**To do**
Copy the data below from the line containing "Click the table" down to the line containing "tap(202, 70)", replacing "screenshot" with "capture" and keeping everything else the same. Leave the pictures out of your copy.

**Record list**
## Begin

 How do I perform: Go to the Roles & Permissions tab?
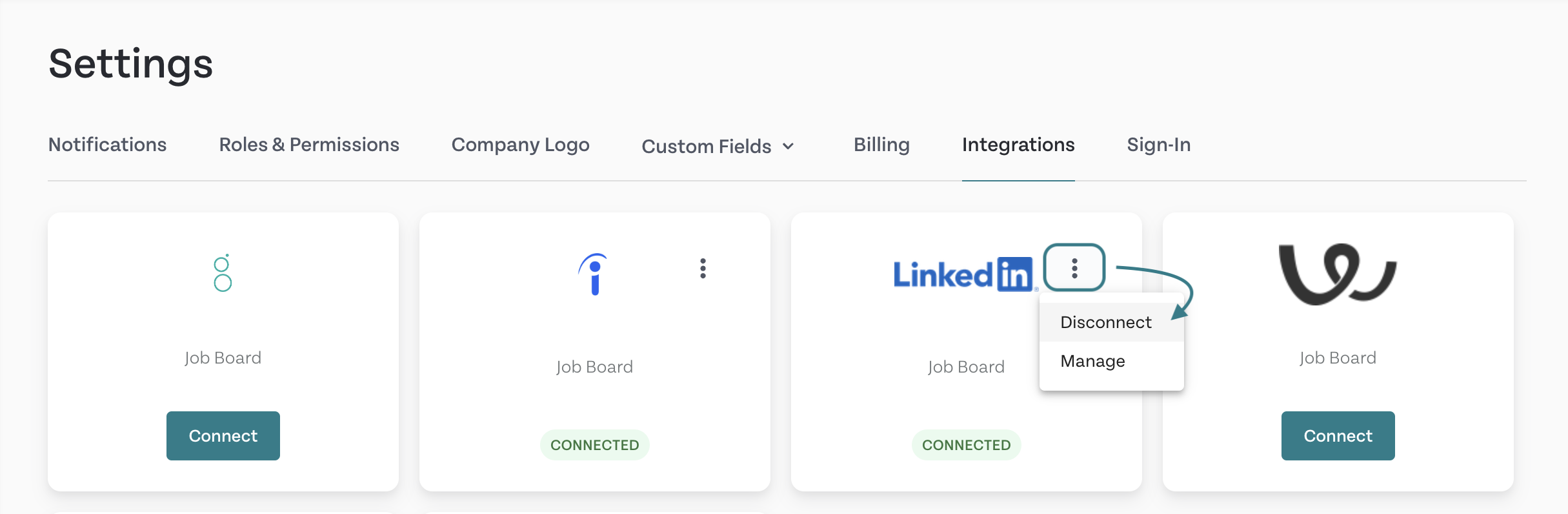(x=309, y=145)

## End
## Begin

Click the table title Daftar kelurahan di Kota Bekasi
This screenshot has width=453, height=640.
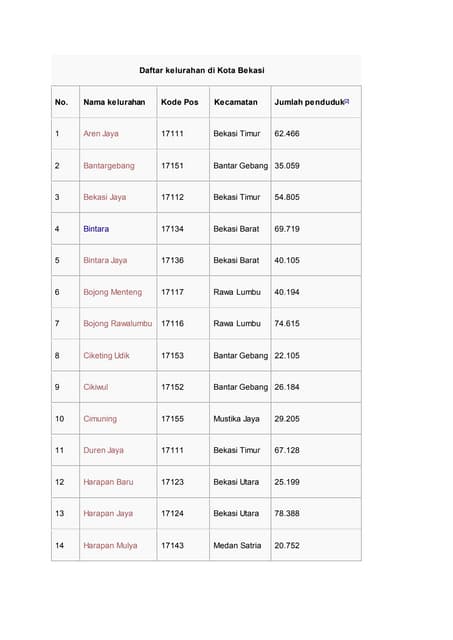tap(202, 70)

## End

**Task response**
Click the table title Daftar kelurahan di Kota Bekasi
This capture has width=453, height=640.
tap(202, 70)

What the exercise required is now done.